Nous allons utiliser ce qu'on va constater à travers les travaux de Notre-Dame pour valoriser les métiers d'art, grâce au dispositif « Chantiers de France », qui reposera notamment sur les campus des métiers, par exemple à Versailles. Il est important de réfléchir aussi au niveau européen à la valorisation des métiers d'art. Pour l'aspect scientifique, un groupe de travail réunit déjà la direction générale des patrimoines, le laboratoire de recherche des monuments historiques et le CNRS. Il pourra tirer les enseignements du chantier de Notre-Dame. Cette réflexion pourra aussi avoir lieu au sein du conseil scientifique de l'établissement public.

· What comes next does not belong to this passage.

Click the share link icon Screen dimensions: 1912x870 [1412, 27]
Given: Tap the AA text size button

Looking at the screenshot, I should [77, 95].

M. Jean-Pierre Leleux, président. - Merci de votre participation.


* 1 Rapport d'information n° 691 (2017-2018) du 25 juillet 2018 de M. Alain Schmitz sur « le mécénat culturel : outil indispensable de la vitalité culturelle ».

* 2 Rapport de septembre 2016 de M. Yves Dauge au Premier ministre « Plan national en faveur des nouveaux espaces protégés ».

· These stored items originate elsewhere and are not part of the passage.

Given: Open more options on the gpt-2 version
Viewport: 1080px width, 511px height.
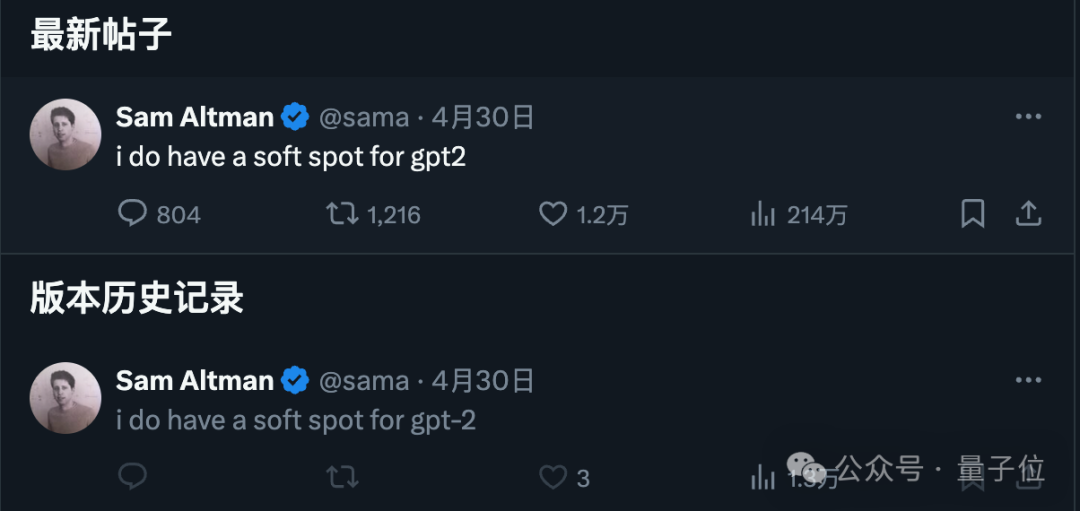Looking at the screenshot, I should (1028, 380).
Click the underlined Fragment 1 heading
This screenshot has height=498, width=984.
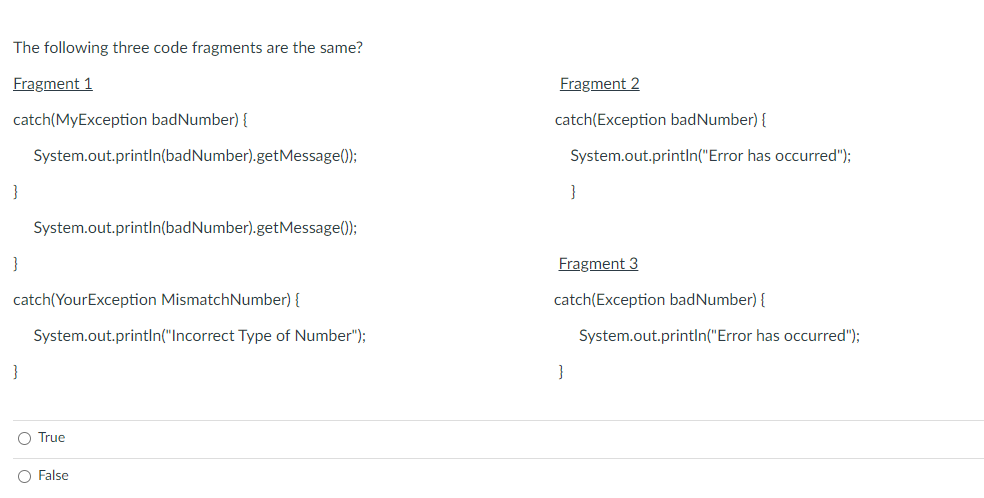[53, 84]
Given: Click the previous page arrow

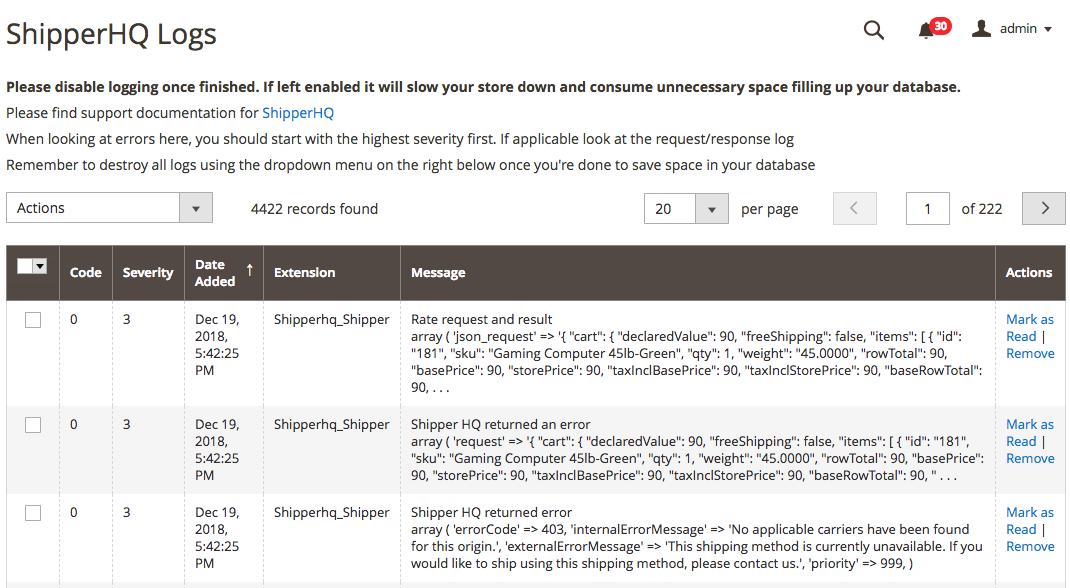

* 3 Les projets de maillage sélectionnés en 2018 ont bénéficié d'une aide moyenne de 63 000 euros s'étalant entre 2 000 euros et 442 000 euros (plantation du Mont Vernon à Saint-Martin).

* 4 Les 18 projets emblématiques retenus dans chacune des régions sont les suivants : le viaduc des Fades (Auvergne-Rhône-Alpes - Puy-de-Dôme), le château de Maulnes (Bourgogne-Franche-Comté - Yonne), la glacière d'Etel (Bretagne - Morbihan), les moulins de la Fontaine à Thoré-La-Rochette (Centre-Val de Loire - Loir et Cher), la bibliothèque Fesch à Ajaccio (Corse - Corse-du-Sud), le moulin de Bar-sur-Seine (Grand Est - Aube), le beffroi de Béthune (Hauts-de-France - Pas-de-Calais), le château de By, maison de Rosa Bonheur (Ile-de-France - Seine-et-Marne), l'abbaye Sainte-Marie de Longues-sur-mer (Normandie - Calvados), l'amphithéâtre gallo-romain de Saintes (Nouvelle Aquitaine - Charente-Maritime), le fort de Brescou à Agde (Occitanie - Hérault), les ruines du château de l'Étenduère (Pays de la Loire - Vendée), l'abbaye Notre-Dame de Sénanque (Provence-Alpes-Côte d'Azur - Vaucluse), l'église de Morne-à-l'Eau (Guadeloupe), le relais Barcarel à Saint-Laurent-du-Maroni (Guyane), les façades des maisons de la ville de Saint-Pierre (Martinique), les temples tamouls des Casernes à Saint-Pierre et du Gol à Saint-Louis (La Réunion) et le phare de l'île aux Marins (Saint-Pierre-et-Miquelon).

* 5 Rapport d'information n°38 (2006-2007) du 24 octobre 2006 de M. Philippe Nachbar sur l'entretien et la sauvegarde du patrimoine architectural. Cette mission d'information était présidée par M. Philippe Richert.

* 6 Dossier législatif consacré à la proposition de loi n° 381 (2018-2019) visant à moderniser les outils et la gouvernance de la Fondation du patrimoine, présentée par Mme Dominique Vérien et plusieurs de ses collègues.